Set task 1 ::
Please copy the P2000 trigger thread word for word, from "I did this because" up to and including "the LEM trigger.".
Set task 2 ::
In the P2000 trigger thread, where did the poster get the trigger rebound spring?
Set task 3 ::
Continue the P2000 trigger thread from the point where it stops.

Text excerpt ::
#####

# Lightened My P2000 LEM Trigger



## falshman70 (Jul 13, 2006)

Following directions from Bigbore at HKPro, I replaced the trigger rebound spring on my P2000. It lightened the pull considerably. I got the spring from Numrich parts. It was really simple. There is another spring - the firing pin block spring - that will lighten it up another 1 1/2 lbs or so when changed out. I can't find anyone with this spring in stock, however.

I did this because I found that when shooting the gun at the range my finger eventually got tired and the trigger break seemed hard, affecting accuracy. 

After the changeout the trigger still has a short reset, so I don't see any downside. I recommend this for anyone with the P2000 with the LEM trigger.


----------



## -gunut- (May 8, 2006)

#####

Data provided ::
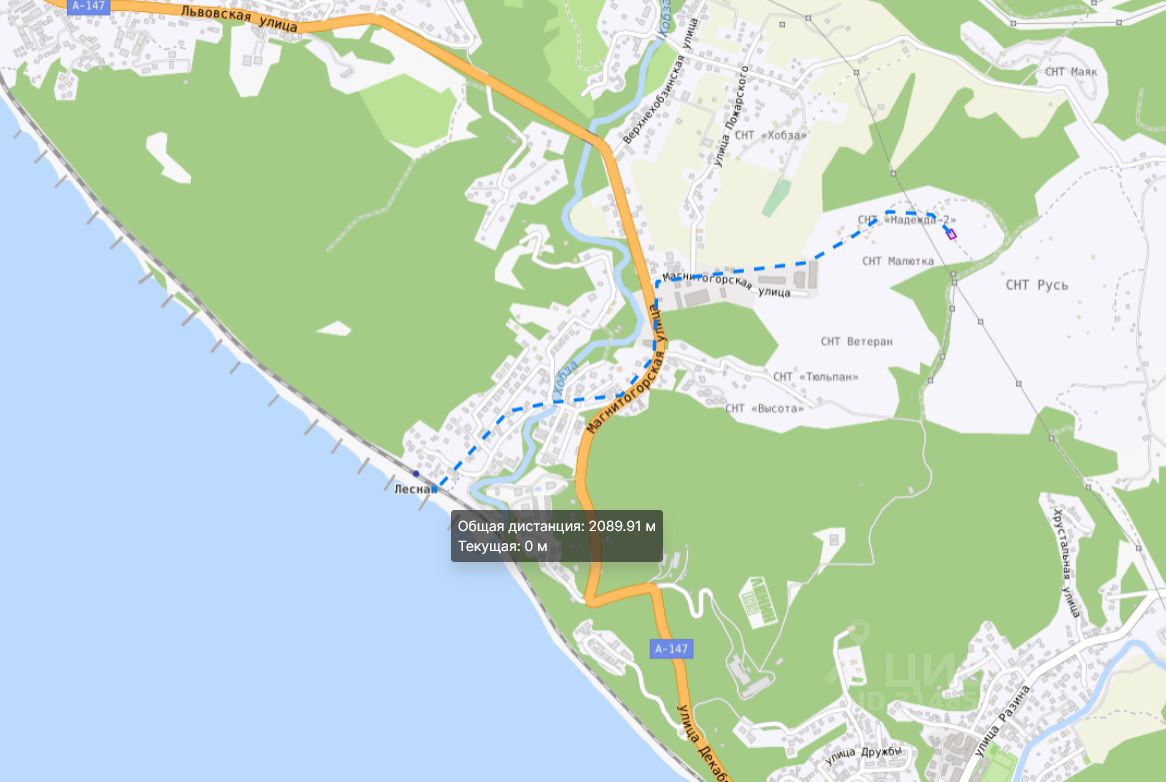The height and width of the screenshot is (782, 1166).
Task: Click the Хрустальная улица street label
Action: [x=1066, y=563]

#####

Expected answer 1 ::
I did this because I found that when shooting the gun at the range my finger eventually got tired and the trigger break seemed hard, affecting accuracy. 

After the changeout the trigger still has a short reset, so I don't see any downside. I recommend this for anyone with the P2000 with the LEM trigger.

Expected answer 2 ::
From Numrich parts.

Expected answer 3 ::
Any chance that would effect the force on primers (ie soft primer strikes)? I guess it would not be an issue. Bigbore knows what he is talking about with respect to H&K pistols.


----------



## falshman70 (Jul 13, 2006)

In truth I haven't fired it yet, but I'd be surprised if it's a problem. I was thinking that would be a possibility if you changed both springs out.


----------



## mw1311 (Feb 7, 2007)

shouldn't be a problem since you are not replacing the hammer spring.


----------



## falshman70 (Jul 13, 2006)

I shot it yesterday and it was 100%. Much improved over the original.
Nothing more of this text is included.